Home Attualità De Luca minaccia: “Se abbiamo 1000 casi e 200 guariti è lockdown”

De Luca minaccia: “Se abbiamo 1000 casi e 200 guariti è lockdown”

by Freelance

Il governatore Vincenzo De Luca, dopo oltre 700 casi positivi, non nasconde la sua preoccupazione: “Abbiamo molti asintomatici, tra gli oltre 700 positivi che avremo anche oggi, il 90-95% è asintomatico. Queste persone vanno collocate in isolamento domiciliare e non vanno in ospedale. Però se si alza l’età media dei contagi dobbiamo aspettarci anche ricoveri ulteriori, con due novità che non avevamo 6 mesi fa, l’apertura delle scuole e la stagione dell’epidemia influenzale”.

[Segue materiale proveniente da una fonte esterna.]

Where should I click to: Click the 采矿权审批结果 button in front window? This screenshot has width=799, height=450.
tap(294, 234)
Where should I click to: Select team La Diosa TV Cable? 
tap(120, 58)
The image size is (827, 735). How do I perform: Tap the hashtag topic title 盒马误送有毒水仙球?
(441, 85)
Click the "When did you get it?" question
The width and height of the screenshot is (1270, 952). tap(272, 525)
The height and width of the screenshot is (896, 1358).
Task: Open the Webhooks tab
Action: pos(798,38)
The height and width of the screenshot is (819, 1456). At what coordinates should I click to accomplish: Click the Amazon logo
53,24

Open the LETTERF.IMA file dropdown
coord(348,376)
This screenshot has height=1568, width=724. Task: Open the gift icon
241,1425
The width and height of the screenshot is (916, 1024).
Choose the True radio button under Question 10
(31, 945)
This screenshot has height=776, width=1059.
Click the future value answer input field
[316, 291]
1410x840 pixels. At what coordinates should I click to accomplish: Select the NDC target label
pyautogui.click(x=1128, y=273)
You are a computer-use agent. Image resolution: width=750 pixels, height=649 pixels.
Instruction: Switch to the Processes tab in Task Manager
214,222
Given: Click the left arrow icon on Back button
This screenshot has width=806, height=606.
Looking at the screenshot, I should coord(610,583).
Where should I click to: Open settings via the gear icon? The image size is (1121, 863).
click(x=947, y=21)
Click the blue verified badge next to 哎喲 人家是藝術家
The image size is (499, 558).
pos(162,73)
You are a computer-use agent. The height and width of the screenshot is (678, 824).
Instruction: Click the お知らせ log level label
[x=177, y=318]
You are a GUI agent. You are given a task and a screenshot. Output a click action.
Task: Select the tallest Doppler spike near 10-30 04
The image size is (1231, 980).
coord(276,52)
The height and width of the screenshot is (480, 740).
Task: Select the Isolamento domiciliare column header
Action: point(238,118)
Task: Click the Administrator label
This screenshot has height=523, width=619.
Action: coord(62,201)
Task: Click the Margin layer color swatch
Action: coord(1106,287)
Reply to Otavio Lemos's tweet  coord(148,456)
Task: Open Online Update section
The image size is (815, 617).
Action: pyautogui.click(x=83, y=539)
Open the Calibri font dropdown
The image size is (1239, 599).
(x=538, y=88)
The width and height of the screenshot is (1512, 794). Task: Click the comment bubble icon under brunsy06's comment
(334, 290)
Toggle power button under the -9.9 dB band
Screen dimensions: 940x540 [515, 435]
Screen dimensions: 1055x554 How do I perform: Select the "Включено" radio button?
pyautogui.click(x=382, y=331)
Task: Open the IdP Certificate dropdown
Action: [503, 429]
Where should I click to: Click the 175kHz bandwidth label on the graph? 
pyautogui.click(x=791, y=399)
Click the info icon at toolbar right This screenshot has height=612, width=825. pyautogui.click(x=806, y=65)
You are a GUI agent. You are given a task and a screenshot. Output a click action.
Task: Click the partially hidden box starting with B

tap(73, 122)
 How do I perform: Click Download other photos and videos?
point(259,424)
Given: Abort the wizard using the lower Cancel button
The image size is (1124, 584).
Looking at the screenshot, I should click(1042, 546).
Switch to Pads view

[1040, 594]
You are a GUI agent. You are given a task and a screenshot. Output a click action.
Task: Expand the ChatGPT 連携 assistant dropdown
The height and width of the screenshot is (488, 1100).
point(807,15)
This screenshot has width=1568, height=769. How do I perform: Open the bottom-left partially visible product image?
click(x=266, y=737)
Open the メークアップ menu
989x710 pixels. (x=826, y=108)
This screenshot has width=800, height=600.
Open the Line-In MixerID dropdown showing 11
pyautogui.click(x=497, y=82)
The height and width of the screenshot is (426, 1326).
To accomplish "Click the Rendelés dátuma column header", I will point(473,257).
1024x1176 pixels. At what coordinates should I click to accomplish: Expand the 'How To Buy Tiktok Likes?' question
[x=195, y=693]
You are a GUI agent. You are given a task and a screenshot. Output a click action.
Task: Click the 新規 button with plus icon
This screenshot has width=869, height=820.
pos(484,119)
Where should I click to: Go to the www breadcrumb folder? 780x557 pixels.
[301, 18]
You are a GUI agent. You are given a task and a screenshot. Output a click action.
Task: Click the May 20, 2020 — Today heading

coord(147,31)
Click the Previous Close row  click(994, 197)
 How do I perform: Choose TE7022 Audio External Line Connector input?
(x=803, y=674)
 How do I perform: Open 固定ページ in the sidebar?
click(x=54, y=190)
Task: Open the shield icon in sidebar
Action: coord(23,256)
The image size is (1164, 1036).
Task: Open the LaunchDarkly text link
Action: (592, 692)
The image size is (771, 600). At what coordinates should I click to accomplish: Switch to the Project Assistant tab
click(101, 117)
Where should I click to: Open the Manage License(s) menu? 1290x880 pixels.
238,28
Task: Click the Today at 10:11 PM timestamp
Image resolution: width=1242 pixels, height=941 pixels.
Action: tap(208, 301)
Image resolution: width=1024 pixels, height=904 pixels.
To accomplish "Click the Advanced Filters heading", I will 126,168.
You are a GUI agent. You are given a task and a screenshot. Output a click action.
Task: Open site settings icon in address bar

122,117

Oggi la situazione è sotto controllo, ma “dobbiamo prepararci in anticipo per gli interventi che probabilmente saranno necessari da qui a un mese un mese e mezzo” continua il governatore.

De Luca, fortemente spaventato, nelle prossime settimane, non esclude la possibilità di chiedere al governo la chiusura della Campania. E così lancia il suo ultimatum: “Si prenderanno tutte le decisioni necessarie. Non le decisioni più comode, ma quelle più necessarie – avverte – per tutelare la sicurezza delle nostre famiglie. Per adesso – continua De Luca – abbiamo una situazione che mi pare sotto controllo. Tutto dipende dall’evoluzione del contagio. L’obiettivo è avere equilibrio tra nuovi positivi e guariti. Ma se abbiamo mille contagi e duecento guariti è lockdown”.

Poi, aggiunge il governatore: “La Regione Campania sta completando la fase C del suo piano, prevista per un livello contagio medio-alto. Ora entriamo nella fase D, quella di contagio elevato o elevatissimo. Se arrivi a 750 contagi al giorno cambia tutto” sottolinea De Luca. “L’obiettivo in Italia è avere più o meno un equilibrio tra i nuovi contagi e i guariti, almeno gestibile, intendo su 700 nuovi contagi ci siano 500-600 guariti”.

Prosegue De Luca: “Dobbiamo tenere sotto controllo questo equilibrio. Lavoriamo per avere 500 posti di terapia intensiva pronti, compresi quelli che erano vuoti e qualche giornalista ci domandava come mai sono vuoti? Adesso per la loro soddisfazione potranno essere riempiti” spiega De Luca, sottolineando l’apertura del covid center di Caserta.

E infine conclude dicendo: “Ieri abbiamo parlato con Arcuri delle forniture di ventilatori polmonari. Noi abbiamo avuto ad aprile 130 ricoveri in terapia intensiva, il picco, il nostro obiettivo ora è di avere il triplo di terapie intensive attrezzate, sia perché abbiamo più contagi, sia perché abbiamo l’influenza in arrivo e l’anno scolastico in corso che qualche problema in più lo determineranno”.

De Magistris: “Serve la collaborazione di tutti. Serve la leale collaborazione tra tutti, dobbiamo lavorare insieme contro la pandemia in uno spirito di squadra che ci potrebbe consentire di essere più efficaci”.

A margine del Consiglio comunale, il sindaco, nel sottolineare che ”l’auspicio di un rafforzamento del dialogo istituzionale è costante”, ha affermato: ”Io rappresento il 56 per cento della popolazione campana e in qualità di sindaco sono la massima autorità sanitaria locale. Abbiamo bisogno di dati precisi, analitici sulla diffusione del contagio, che purtroppo è in forte aumento, di dati relativi alle Municipalità, sui potenziali cluster in modo da consentirci di adottare provvedimenti immediati per arginare i focolai. Sorprende – ha aggiunto – che a distanza di mesi non si riescano ad avere questi dati così puntuali e dettagliati”.

Spiega de Magistris: “La mia richiesta non è perché mi voglio andare a fare una passeggiata all’Unità di crisi ma è sempre nell’ottica di uno scambio costante di informazioni per una leale cooperazione, per portare meglio sui territori le decisioni adottate”.